Evidence of a log scaling law for political persuasion with large language models
Kobi Hackenburg, Ben M. Tappin, Paul Röttger, Scott Hale, Jonathan Bright, Helen Margetts
TL;DR
The paper investigates whether static political messages generated by large language models become more persuasive as model size increases. It analyzes 720 messages produced by 24 open-weight LLMs plus two frontier closed models, delivered to 25,982 U.S. adults in a preregistered randomized survey, with model size measured by active parameters. A random-effects meta-analysis shows a log scaling law: persuasiveness increases with $\log(\text{parameter count})$ such that a one-unit increase in $\log(\text{parameters})$ raises the average treatment effect by $1.26$ percentage points, and the intercept at average size is $5.77$ percentage points, while frontier models are only modestly more persuasive than much smaller models. Importantly, when adjusting for task completion (coherence and staying on topic), model size no longer predicts persuasiveness, suggesting a ceiling on gains from scaling for static messages. These findings imply policy-relevant risk assessments, indicating that near-term persuasiveness may plateau and that improvements in static messaging may rely more on task-quality than sheer size, though multi-turn or fine-tuned approaches could still yield higher impact.
Abstract
Large language models can now generate political messages as persuasive as those written by humans, raising concerns about how far this persuasiveness may continue to increase with model size.
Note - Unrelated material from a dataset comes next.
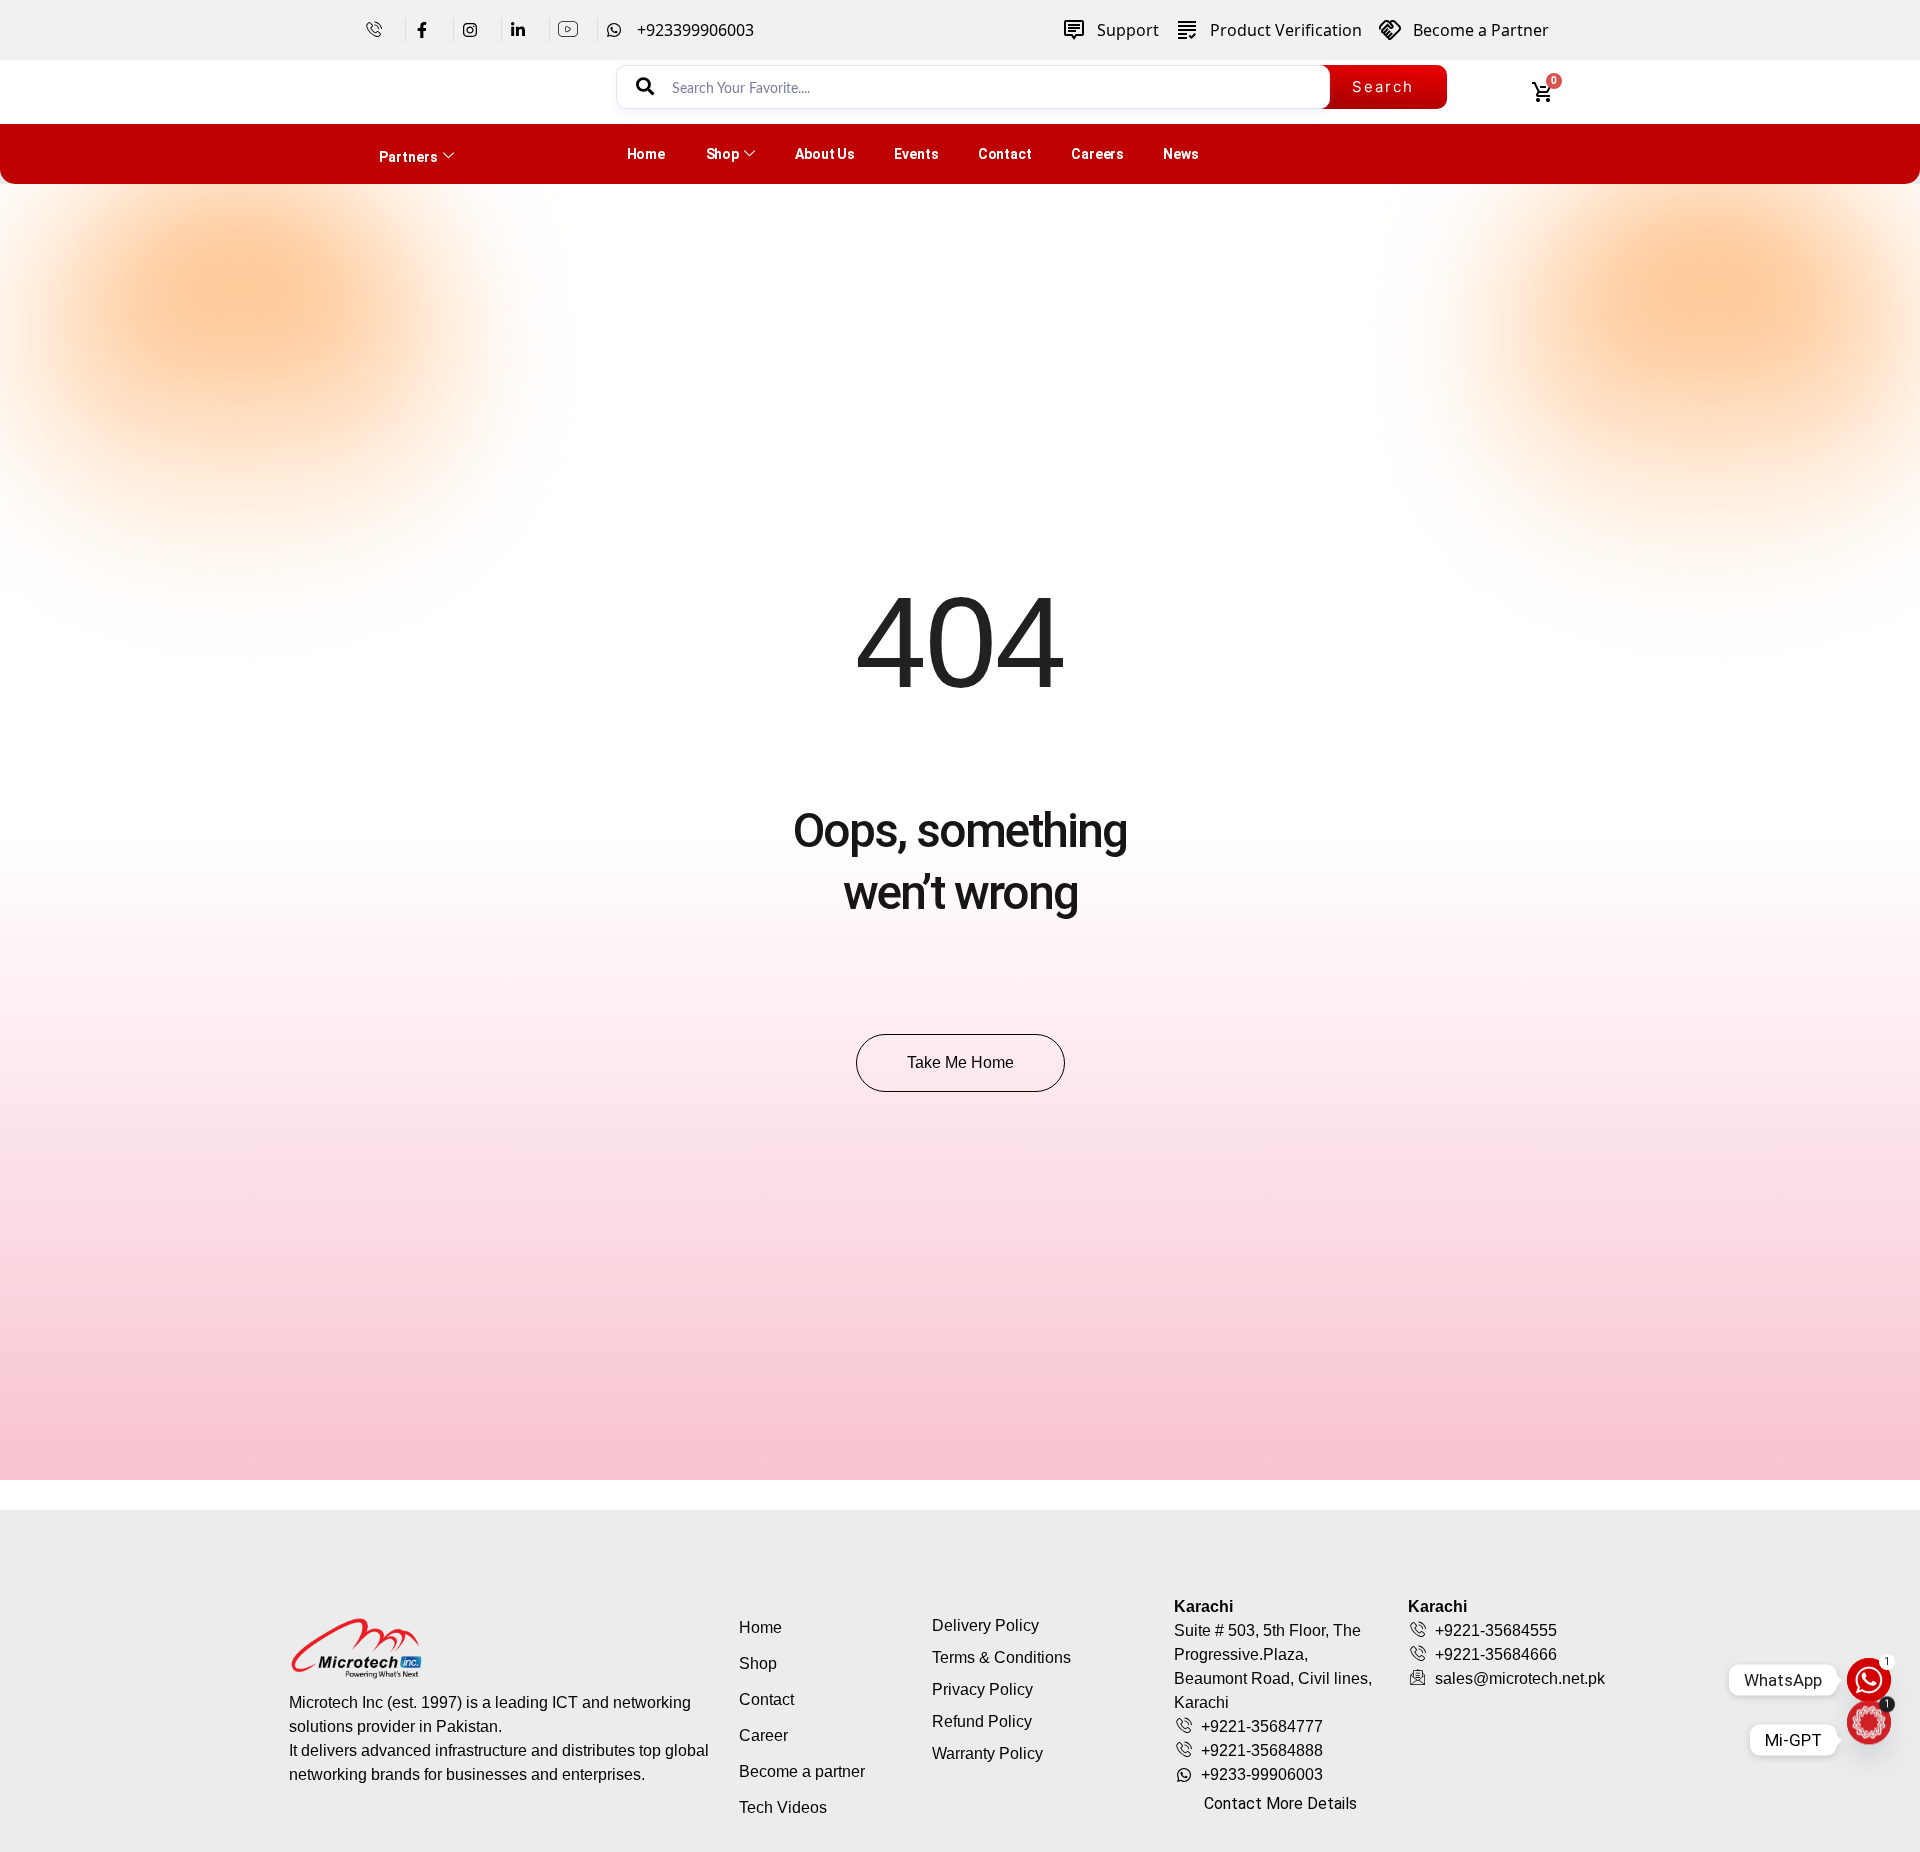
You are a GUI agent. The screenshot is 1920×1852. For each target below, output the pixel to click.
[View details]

Here, we generate 720 persuasive messages on 10 U.S. political issues from 24 language models spanning several orders of magnitude in size. We then deploy these messages in a large-scale randomized survey experiment (N = 25,982) to estimate the persuasive capability of each model. Our findings are twofold. First, we find evidence of a log scaling law: model persuasiveness is characterized by sharply diminishing returns, such that current frontier models are barely more persuasive than models smaller in size by an order of magnitude or more. Second, mere task completion (coherence, staying on topic) appears to account for larger models' persuasive advantage. These findings suggest that further scaling model size will not much increase the persuasiveness of static LLM-generated messages.